At 2 pm, I could see the group descending. I was relieved. Even though they reached camp exhausted, Cyrus felt it was prudent to move to base camp given the weather. They had missed the summit by just 40 meters, but the climb was a fantastic attempt in the circumstances.

Everyone was pleased including me.


We made it to base camp just before it got dark

Image: After the storm

The snowfall continued as we moved towards base camp. Kamlesh offered to take my sack. Once the weight was gone, I began moving very fast and confidently.

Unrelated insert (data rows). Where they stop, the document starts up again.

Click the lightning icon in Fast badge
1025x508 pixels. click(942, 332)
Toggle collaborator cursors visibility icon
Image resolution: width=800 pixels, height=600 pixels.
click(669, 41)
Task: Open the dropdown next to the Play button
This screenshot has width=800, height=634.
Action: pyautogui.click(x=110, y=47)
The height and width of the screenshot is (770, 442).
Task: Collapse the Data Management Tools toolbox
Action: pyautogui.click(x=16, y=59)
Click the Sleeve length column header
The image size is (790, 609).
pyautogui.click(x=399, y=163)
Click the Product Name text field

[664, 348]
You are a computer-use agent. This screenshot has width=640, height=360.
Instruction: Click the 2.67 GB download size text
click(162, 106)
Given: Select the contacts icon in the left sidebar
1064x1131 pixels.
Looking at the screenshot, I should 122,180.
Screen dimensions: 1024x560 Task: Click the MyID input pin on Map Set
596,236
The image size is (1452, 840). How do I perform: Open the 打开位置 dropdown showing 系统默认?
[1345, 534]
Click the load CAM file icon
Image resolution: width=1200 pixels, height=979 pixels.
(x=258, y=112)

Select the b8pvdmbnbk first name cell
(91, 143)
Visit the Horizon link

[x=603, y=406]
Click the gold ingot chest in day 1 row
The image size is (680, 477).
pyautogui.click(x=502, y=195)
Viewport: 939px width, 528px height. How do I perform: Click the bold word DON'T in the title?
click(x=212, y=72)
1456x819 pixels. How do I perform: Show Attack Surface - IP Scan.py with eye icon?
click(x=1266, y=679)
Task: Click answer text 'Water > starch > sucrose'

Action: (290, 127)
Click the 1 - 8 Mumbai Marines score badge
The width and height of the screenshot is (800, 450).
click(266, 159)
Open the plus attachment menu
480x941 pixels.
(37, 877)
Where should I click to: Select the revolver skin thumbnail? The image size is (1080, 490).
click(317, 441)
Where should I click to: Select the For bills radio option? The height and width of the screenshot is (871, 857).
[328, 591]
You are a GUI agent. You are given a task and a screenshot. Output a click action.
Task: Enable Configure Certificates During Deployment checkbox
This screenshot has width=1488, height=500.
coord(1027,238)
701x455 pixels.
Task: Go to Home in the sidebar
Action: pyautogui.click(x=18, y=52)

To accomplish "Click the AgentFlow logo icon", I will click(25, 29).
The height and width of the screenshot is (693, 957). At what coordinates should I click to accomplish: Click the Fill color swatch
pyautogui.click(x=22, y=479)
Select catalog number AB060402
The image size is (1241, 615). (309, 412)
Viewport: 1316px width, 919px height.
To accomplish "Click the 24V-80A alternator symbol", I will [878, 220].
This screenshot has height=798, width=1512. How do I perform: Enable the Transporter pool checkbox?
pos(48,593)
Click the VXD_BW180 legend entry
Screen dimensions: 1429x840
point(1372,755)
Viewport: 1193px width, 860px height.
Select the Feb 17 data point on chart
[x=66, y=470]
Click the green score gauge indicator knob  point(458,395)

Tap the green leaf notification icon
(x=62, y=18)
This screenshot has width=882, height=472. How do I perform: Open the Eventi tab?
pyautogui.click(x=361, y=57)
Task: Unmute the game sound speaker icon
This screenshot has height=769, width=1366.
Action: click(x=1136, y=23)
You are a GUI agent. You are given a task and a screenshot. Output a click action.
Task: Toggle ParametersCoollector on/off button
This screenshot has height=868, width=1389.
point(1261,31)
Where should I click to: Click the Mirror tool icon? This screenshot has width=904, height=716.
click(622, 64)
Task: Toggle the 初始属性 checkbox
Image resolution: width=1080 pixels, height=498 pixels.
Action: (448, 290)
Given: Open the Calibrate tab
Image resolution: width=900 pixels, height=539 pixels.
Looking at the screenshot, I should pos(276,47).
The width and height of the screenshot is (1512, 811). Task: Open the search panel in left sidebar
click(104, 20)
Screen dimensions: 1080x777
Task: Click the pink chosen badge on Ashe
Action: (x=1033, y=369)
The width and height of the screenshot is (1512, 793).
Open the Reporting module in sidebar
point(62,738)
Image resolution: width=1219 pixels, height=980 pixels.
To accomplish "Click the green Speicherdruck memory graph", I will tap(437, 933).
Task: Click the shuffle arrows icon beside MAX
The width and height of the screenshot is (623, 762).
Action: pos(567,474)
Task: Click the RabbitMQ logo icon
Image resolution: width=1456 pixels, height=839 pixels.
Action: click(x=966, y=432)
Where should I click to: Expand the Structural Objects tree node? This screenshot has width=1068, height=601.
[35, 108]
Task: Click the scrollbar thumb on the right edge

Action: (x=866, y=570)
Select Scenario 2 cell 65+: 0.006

I paid a price for my over confidence. It was getting dark and I was on a grassy slope when I missed a rock. My vibram soles slipped on a wet rock, and I tried to balance my fall using my ice axe. Bad move. The ice axe slipped too and went straight into my ear.

For a minute I was very nervous. It was almost dark, and everyone was exhausted. I was hurt and bleeding. I gathered myself and the four of us -- Narbu, Lengdu, Prakash and I -- made it to base camp just before it got dark. We were cold, wet and tired, but very relieved to be at base camp.

Thankfully the injury turned out to be a minor one. We spent the next two days waiting for our porters to arrive from Sankri. The minute they showed up, we rushed down.

The descent was gruelling because each and every rock was wet and slippery. I was just glad to reach Sankri.

Ranglana will be climbed eventually. I assure you though when it does get climbed, major mountaineering journals will hail it as an achievement.